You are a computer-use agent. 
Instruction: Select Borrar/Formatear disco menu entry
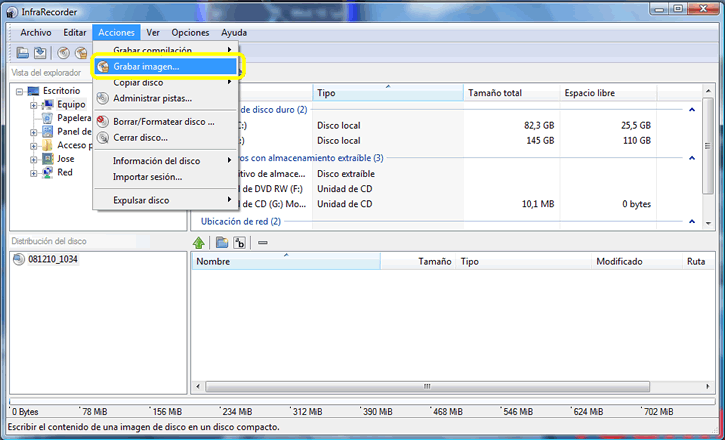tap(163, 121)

• • • •

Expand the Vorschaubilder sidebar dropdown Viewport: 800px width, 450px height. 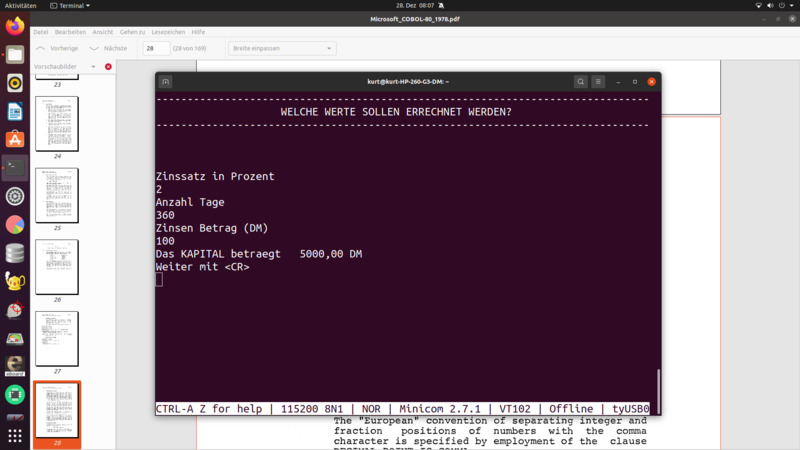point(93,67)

• • • •

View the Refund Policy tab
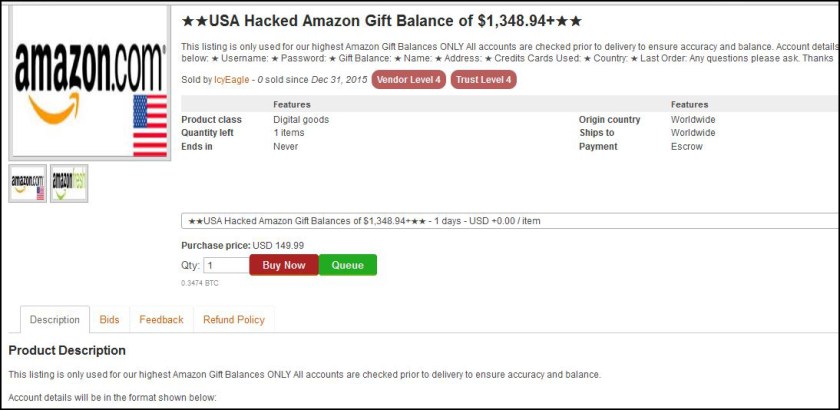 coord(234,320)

• • • •

Given problem:
Transcribe the items word for word from the line with "You are a computer-use agent." to the line with "tap(163, 121)", including both of those lines, and leave the pictures out of your answer.

Solution:
You are a computer-use agent. 
Instruction: Select Borrar/Formatear disco menu entry
tap(163, 121)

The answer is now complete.